1604–76

Thomas Woodward, surveyor general of the Albemarle, was born in England. Assay master of the Mint under Charles I, he was dismissed from this position on 23 Oct. 1649 by John Bradshaw, president of the Council of State, because of his loyalty to the Crown. Woodward went to Virginia, publicly declaring never to see England again until the return of Charles II to the throne. In November 1661, after the Restoration, John Woodward, a son of Thomas who seems to have remained in England, petitioned the king; reciting the loyalty of his father, he requested that the house and office of assay master be put in his possession until his father's return or, if his father was dead, to have a grant of it himself. This request was granted, for when John Woodward died in 1665, King Charles II advised the warden of the Mint that the office of assay master was vacant by reason of the death of John Woodward and in the absence of Thomas Woodward, who, if alive, was at some plantation in Virginia. John Brattle was to exercise the office during Woodward's absence. Thomas Woodward, however, never returned to England.
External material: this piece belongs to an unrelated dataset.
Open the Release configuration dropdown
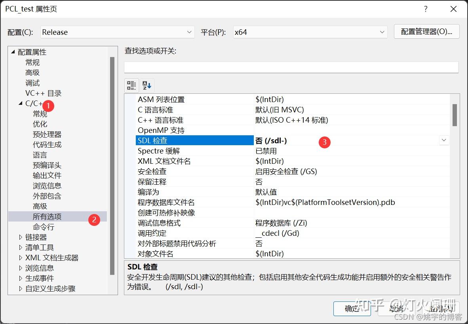(x=189, y=32)
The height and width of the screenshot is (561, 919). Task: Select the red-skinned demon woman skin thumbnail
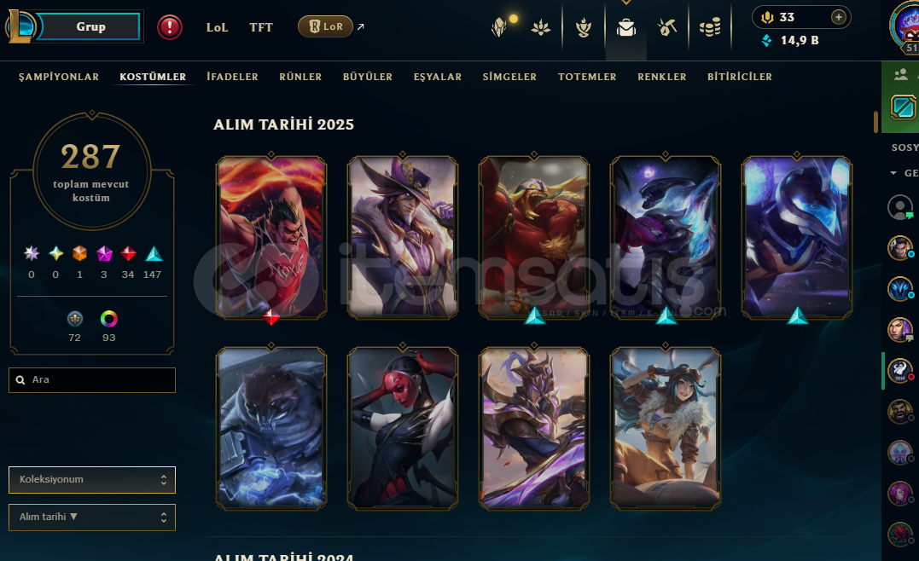click(x=403, y=428)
Assuming a prominent role in Virginia, he served as clerk of court of Isle of Wight County from 1656 to 1662. On 25 Sept. 1663 Sir William Berkeley, governor of Virginia and himself one of the recently appointed Proprietors of Carolina, issued twenty-nine grants in the Albemarle region. These were the first grants of land made in what is now North Carolina. Thomas Woodward was the surveyor appointed to lay off these grants, and of the twenty-nine, three were made to Woodward and members of his family. These tracts, representing over 5,000 acres, lay on the Pasquotank River and on the western side of the Chowan.

Thomas Woodward seems to have remained in the Albemarle section for several years. On 2 June 1665 he sent an interesting report to John Colleton, one of the Lords Proprietors, concerning the new colony and acknowledged his official appointment as surveyor. The report revealed him to be a man of education, as he referred to Bacon's essay on plantations and quoted a proverb in Spanish. While in Carolina, he served as secretary for the colony and was a member of the governor's Council. He and Governor William Drummond were commissioners to treat with Maryland and Virginia for a cessation of tobacco planting for the year 1667. This conference, called in response to a sharp drop in the price of tobacco, was held at Jamestown on 12 July 1666.

Woodward returned to Isle of Wight, Va., where he died. In his will, dated 5 Oct. 1677 and probated the same year, he mentioned his wife, his son Thomas, and his daughters Katherine, Elizabeth, Mary, Rachel, and Philarite. Provision was made for the children, if any, of his deceased son John in England. The inventory of his estate listed a parcel of books. The surname of his wife Katherine is unknown; her will was probated in Isle of Wight in 1684.

References:

Isle of Wight County, Va., Wills, Isle of Wight.

John Kennedy, Colonial Transcripts, 1573–1772 (1905).

William S. Powell, ed., Y e Countie of Albemarle in Carolina: A Collection of Documents, 1664–1675 (1958).